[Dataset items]
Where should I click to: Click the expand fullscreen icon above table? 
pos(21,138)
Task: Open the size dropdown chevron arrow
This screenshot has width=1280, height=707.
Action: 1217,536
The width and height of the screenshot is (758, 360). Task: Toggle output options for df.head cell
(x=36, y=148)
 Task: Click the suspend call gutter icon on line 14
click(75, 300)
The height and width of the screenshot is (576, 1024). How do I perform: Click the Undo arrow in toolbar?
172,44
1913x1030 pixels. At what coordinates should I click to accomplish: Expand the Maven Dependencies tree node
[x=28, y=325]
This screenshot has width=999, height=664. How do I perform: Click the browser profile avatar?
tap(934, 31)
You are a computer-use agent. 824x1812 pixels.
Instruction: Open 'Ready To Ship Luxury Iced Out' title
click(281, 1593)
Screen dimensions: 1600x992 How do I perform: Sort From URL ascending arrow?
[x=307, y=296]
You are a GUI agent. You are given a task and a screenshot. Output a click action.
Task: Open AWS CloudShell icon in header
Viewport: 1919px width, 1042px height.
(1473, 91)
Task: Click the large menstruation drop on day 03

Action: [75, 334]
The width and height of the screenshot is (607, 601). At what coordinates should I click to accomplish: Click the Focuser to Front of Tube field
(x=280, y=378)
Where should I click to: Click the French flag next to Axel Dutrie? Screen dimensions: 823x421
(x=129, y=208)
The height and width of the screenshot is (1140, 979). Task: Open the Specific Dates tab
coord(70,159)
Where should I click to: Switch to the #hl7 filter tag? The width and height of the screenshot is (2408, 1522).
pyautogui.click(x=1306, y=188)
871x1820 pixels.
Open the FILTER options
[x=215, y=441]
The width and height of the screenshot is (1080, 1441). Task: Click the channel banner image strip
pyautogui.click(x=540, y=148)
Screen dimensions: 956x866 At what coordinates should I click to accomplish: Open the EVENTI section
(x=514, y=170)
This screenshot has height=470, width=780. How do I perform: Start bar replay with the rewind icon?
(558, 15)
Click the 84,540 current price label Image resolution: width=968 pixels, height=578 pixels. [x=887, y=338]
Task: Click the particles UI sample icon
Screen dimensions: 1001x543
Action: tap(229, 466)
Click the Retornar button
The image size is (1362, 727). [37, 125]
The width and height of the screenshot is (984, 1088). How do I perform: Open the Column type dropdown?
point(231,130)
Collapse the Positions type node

■ EXERCISE: Restate each of the entries above verbatim.

■ OUTPUT FOR THIS EXERCISE:
Where should I click to: Click the expand fullscreen icon above table? 
pos(21,138)
Task: Open the size dropdown chevron arrow
This screenshot has width=1280, height=707.
Action: 1217,536
The width and height of the screenshot is (758, 360). Task: Toggle output options for df.head cell
(x=36, y=148)
 Task: Click the suspend call gutter icon on line 14
click(75, 300)
The height and width of the screenshot is (576, 1024). How do I perform: Click the Undo arrow in toolbar?
172,44
1913x1030 pixels. At what coordinates should I click to accomplish: Expand the Maven Dependencies tree node
[x=28, y=325]
This screenshot has width=999, height=664. How do I perform: Click the browser profile avatar?
tap(934, 31)
You are a computer-use agent. 824x1812 pixels.
Instruction: Open 'Ready To Ship Luxury Iced Out' title
click(281, 1593)
Screen dimensions: 1600x992 How do I perform: Sort From URL ascending arrow?
[x=307, y=296]
You are a GUI agent. You are given a task and a screenshot. Output a click action.
Task: Open AWS CloudShell icon in header
Viewport: 1919px width, 1042px height.
(1473, 91)
Task: Click the large menstruation drop on day 03

Action: [75, 334]
The width and height of the screenshot is (607, 601). At what coordinates should I click to accomplish: Click the Focuser to Front of Tube field
(x=280, y=378)
Where should I click to: Click the French flag next to Axel Dutrie? Screen dimensions: 823x421
(x=129, y=208)
The height and width of the screenshot is (1140, 979). Task: Open the Specific Dates tab
coord(70,159)
Where should I click to: Switch to the #hl7 filter tag? The width and height of the screenshot is (2408, 1522).
pyautogui.click(x=1306, y=188)
871x1820 pixels.
Open the FILTER options
[x=215, y=441]
The width and height of the screenshot is (1080, 1441). Task: Click the channel banner image strip
pyautogui.click(x=540, y=148)
Screen dimensions: 956x866 At what coordinates should I click to accomplish: Open the EVENTI section
(x=514, y=170)
This screenshot has height=470, width=780. How do I perform: Start bar replay with the rewind icon?
(558, 15)
Click the 84,540 current price label Image resolution: width=968 pixels, height=578 pixels. [x=887, y=338]
Task: Click the particles UI sample icon
Screen dimensions: 1001x543
Action: tap(229, 466)
Click the Retornar button
The image size is (1362, 727). [37, 125]
The width and height of the screenshot is (984, 1088). How do I perform: Open the Column type dropdown?
point(231,130)
Collapse the Positions type node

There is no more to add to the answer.